In contrast, the proposal surgical procedure for proximal tibia resection preserves the continuity of the extensor mechanism in order to improve the functional outcome. This procedure is feasible for tumours not localized on the anterior portion of the tibia and when curettage is not possible. Furthermore, precise pre-operative planning is essential to assess whether it is possible to obtain wide resection margins, thereby leaving intact an adequate anterior tibia splint containing the insertion of the patellar tendon, in continuity with the distal portion of the tibia. We here present data from patients undergoing this procedure, and analyze their functional and clinical outcomes.

Methods and Materials

Patients

8 patients with sarcomas localized in the proximal tibia (6 giant cell of bone tumors and 2 chondrosarcoma histologies) who were surgically treated at the orthopedics unit of the Istituto Tumori G. Pascale (Naples, Italy) between January 2001 and January 2011, using a new surgical extensor mechanism-sparing technique. The inclusion criteria were an indication for radical surgery and the possibility to achieve wide surgical margins (in our population, at least 81.6 mm for GCTB recurrence and 220mm for chondrosarcoma longitudinal length of resection), in order to preserve an adequate anterior tibial cortex splint for our surgical protocol. Patients with less than two years of follow-up were excluded. The follow-up time was calculated from the date of surgical resection to the most recent follow-up visit. The mean follow-up duration in our population was 120 months.

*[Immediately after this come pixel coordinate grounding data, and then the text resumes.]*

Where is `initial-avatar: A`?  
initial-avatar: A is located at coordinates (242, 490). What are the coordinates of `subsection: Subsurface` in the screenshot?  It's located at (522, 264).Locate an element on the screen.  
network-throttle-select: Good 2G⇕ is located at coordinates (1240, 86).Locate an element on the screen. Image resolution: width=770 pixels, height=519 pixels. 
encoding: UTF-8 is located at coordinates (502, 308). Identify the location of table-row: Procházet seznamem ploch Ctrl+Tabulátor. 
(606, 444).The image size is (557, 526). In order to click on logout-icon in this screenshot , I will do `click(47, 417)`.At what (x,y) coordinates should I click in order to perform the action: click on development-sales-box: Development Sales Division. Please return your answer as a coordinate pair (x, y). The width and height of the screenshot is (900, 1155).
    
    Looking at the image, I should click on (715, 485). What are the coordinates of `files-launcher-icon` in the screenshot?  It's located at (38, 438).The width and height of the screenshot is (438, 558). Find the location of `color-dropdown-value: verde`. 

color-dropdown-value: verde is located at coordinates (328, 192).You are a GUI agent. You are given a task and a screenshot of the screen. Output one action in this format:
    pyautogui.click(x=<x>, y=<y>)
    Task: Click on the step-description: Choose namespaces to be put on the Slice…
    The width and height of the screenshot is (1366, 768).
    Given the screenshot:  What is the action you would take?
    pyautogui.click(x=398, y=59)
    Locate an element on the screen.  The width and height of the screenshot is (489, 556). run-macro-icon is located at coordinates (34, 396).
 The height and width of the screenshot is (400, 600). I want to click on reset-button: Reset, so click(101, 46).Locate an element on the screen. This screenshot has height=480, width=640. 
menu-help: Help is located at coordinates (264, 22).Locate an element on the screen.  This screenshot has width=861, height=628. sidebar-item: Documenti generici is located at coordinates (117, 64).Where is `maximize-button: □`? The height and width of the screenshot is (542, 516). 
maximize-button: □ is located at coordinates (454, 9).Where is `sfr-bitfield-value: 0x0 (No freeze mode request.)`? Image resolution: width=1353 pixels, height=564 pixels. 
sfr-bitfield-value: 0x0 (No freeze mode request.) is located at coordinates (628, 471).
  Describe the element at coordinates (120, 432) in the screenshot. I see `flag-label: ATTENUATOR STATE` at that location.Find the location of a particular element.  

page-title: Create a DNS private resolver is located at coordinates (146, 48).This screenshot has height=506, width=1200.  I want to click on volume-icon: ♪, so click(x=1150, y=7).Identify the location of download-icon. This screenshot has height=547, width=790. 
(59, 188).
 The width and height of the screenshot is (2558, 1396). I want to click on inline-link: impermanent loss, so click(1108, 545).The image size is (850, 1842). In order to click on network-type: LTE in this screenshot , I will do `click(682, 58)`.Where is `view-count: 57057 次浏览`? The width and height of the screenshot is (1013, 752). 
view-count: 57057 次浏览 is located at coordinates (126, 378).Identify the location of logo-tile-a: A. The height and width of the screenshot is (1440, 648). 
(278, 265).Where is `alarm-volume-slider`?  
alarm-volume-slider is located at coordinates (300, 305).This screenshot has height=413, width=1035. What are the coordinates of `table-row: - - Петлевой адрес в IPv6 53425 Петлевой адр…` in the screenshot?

The research was conducted in accordance with the Declaration of Helsinki and Italian and institutional standards. All patients provided written informed consent prior to inclusion in the study.

Surgery plan and protocol

For all patients, we obtained multiplanar and multisequence magnetic resonance images (MRI) to plan resection. No patient underwent neo-adjuvant chemotherapy or radiotherapy. We used an anterior approach to the knee with an anterior incision extended distally on the leg based on the bone resection, and a para-patellar medial arthrotomy. Two longitudinal tibial osteotomies were then performed on two sagittal planes, one medial and one lateral to the insertion of the patellar ligament (Figure 1 and 2). Distally, we performed a circumferential osteotomy parallel to the superior osteotomy, leaving the anterior portion of the tibia intact to allow continuity of the splint bone with the portion of the tibia distal to resection.